I am an advocate of asking people to consider other's, as well as their own needs. It is all very well wanting to stay at home but it is a pointless and fruitless exercise if it only comes at enormous cost to everyone around you.

I've been through the geriatric phase with my own mother. As the (almost) primary carer, I am only too well aware of the constant anxiety of worrying "is she alright?". The only good aspect ( and I am joking!) is that it is a phenomenal weight loss program.

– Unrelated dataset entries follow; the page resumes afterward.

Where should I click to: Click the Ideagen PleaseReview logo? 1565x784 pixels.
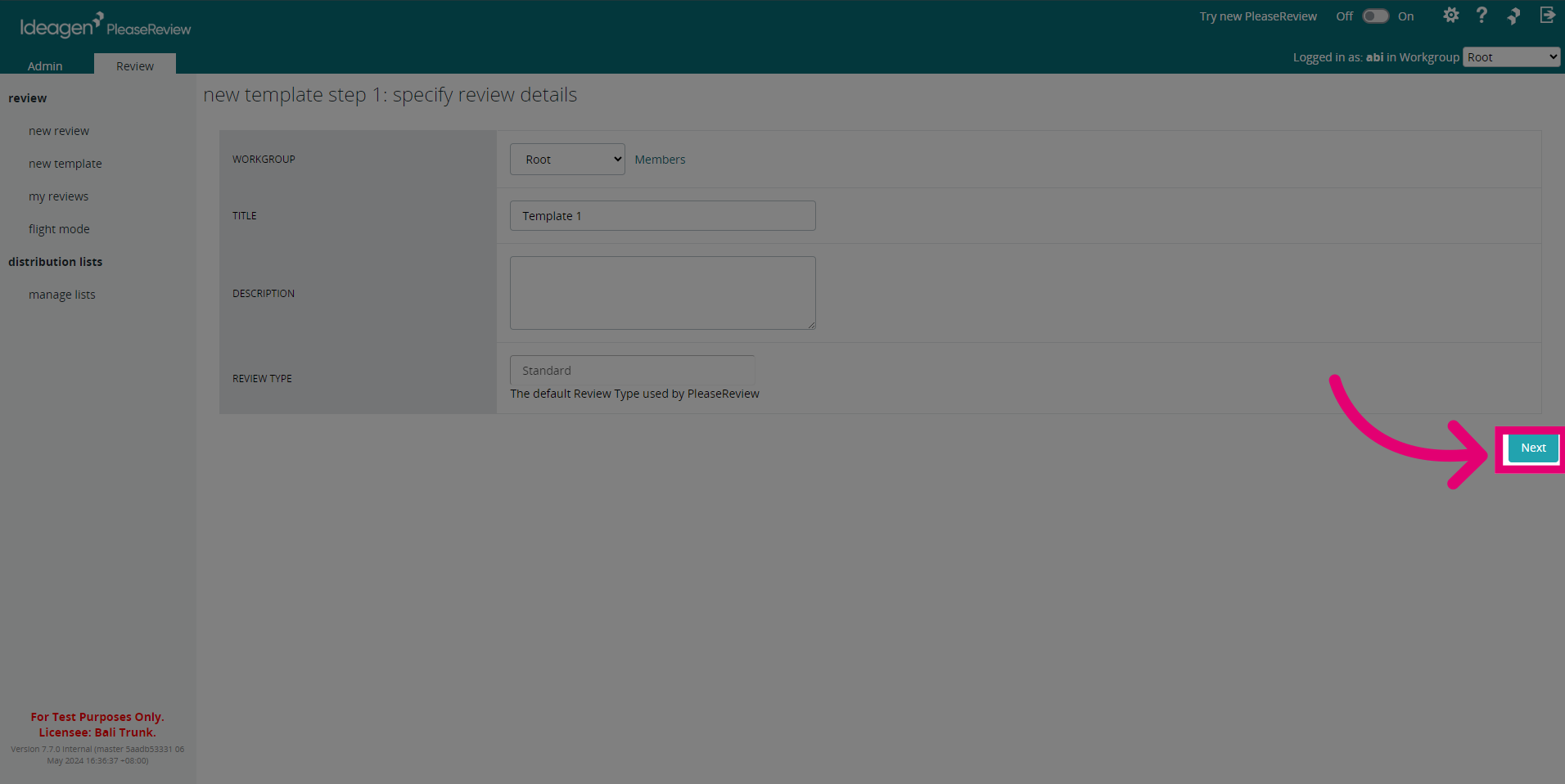click(105, 25)
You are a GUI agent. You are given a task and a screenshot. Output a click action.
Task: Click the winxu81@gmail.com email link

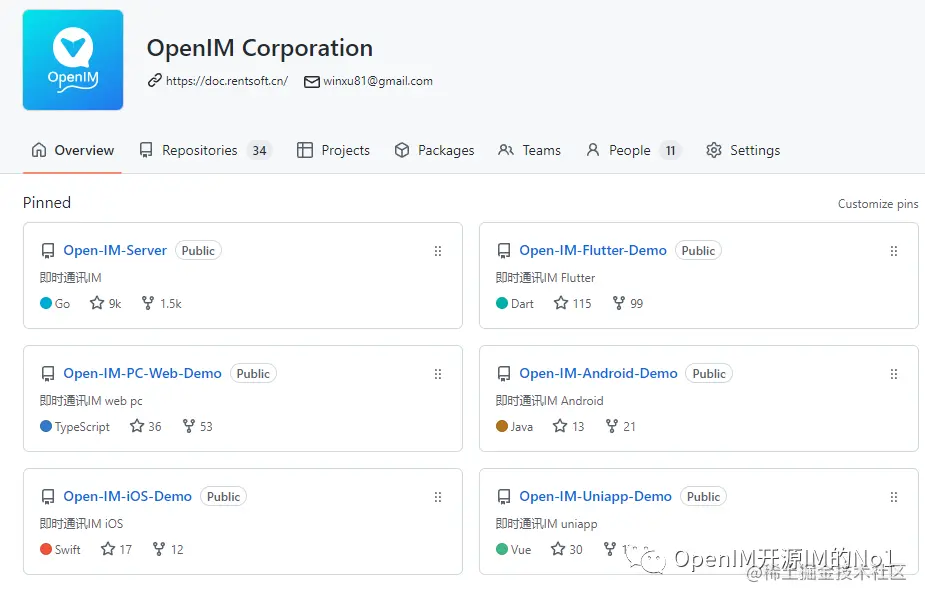coord(377,81)
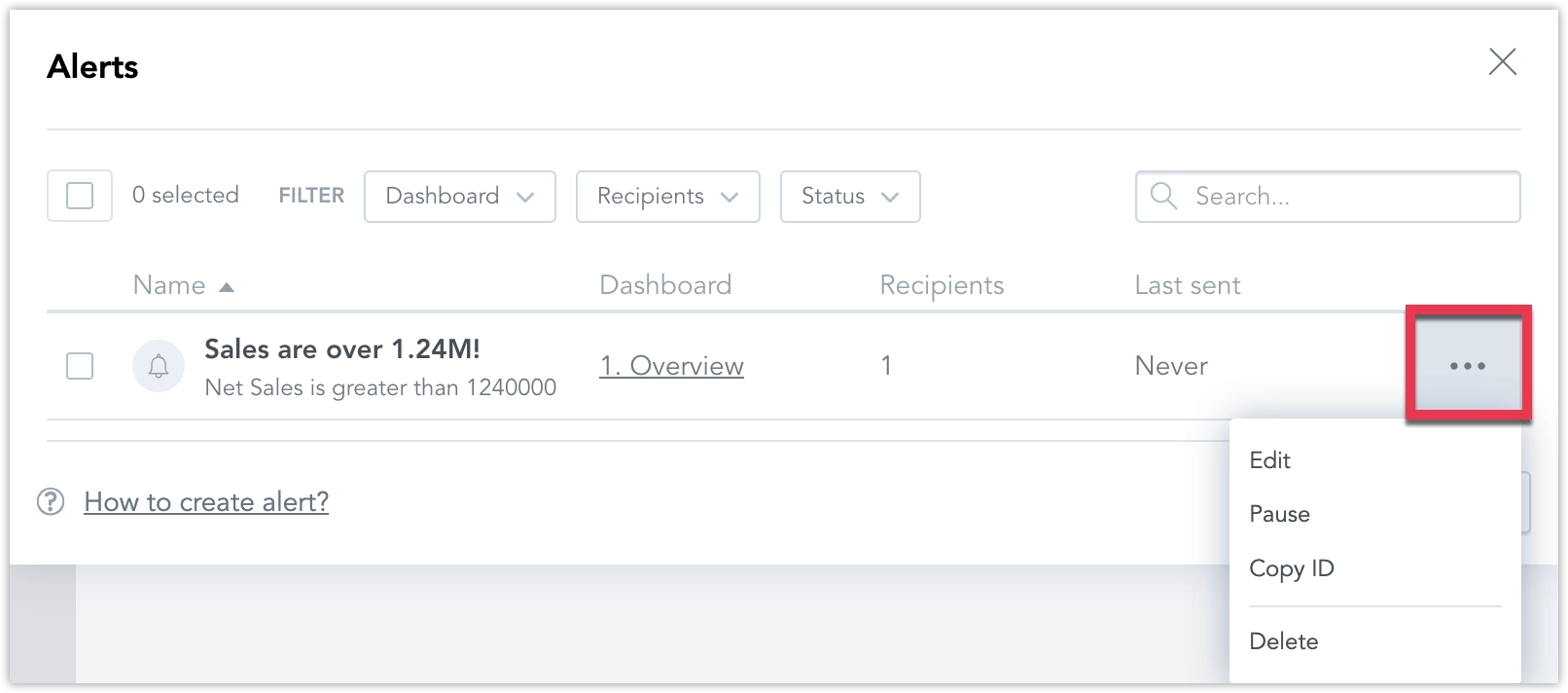Screen dimensions: 1568x693
Task: Click the question mark help icon
Action: (51, 502)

The very best advice I received from friends , who had been through the same/similar situation, was:

"In the event of an emergency, where she is on her own, is she:

a) Capable of contacting emergency services
b) Telling them the nature of the emergency and her address
and
c) Getting out of the house safely.

If the answer is no to more than two ( I would say to all three), it is past time to leave home.

My mother had advanced dementia and, in many ways, that made the final decision easy. There was no choice. But I have friends whose parents , while physically very frail and dependent, are compos mentis and determined to stay at home.

Mostly, what happens is the accident that everyone is waiting for, usually the broken hip. Followed by hospitalisation and the dawning realisation all round that going home is not an option.

Most people settle in to long term care - the biggest part being the lack of anxiety - for themselves and the knowledge that they won't be lying on the floor, in pain, should they have that fall.

In the OP's case ( and forgive me if this sounds hard) I would consider making ( or even threatening to make) the woman a Ward of Court.

mf
 
frail and dependent, are compos mentis and determined to stay at home.

Mostly, what happens is the accident that everyone is waiting for, usually the broken hip. Followed by hospitalisation and the dawning realisation all round that going home is not an option.

+1 seen this happen with a number of elderly relatives/neighbours.

Agree with CMCR re: day care centre - this could be a good option.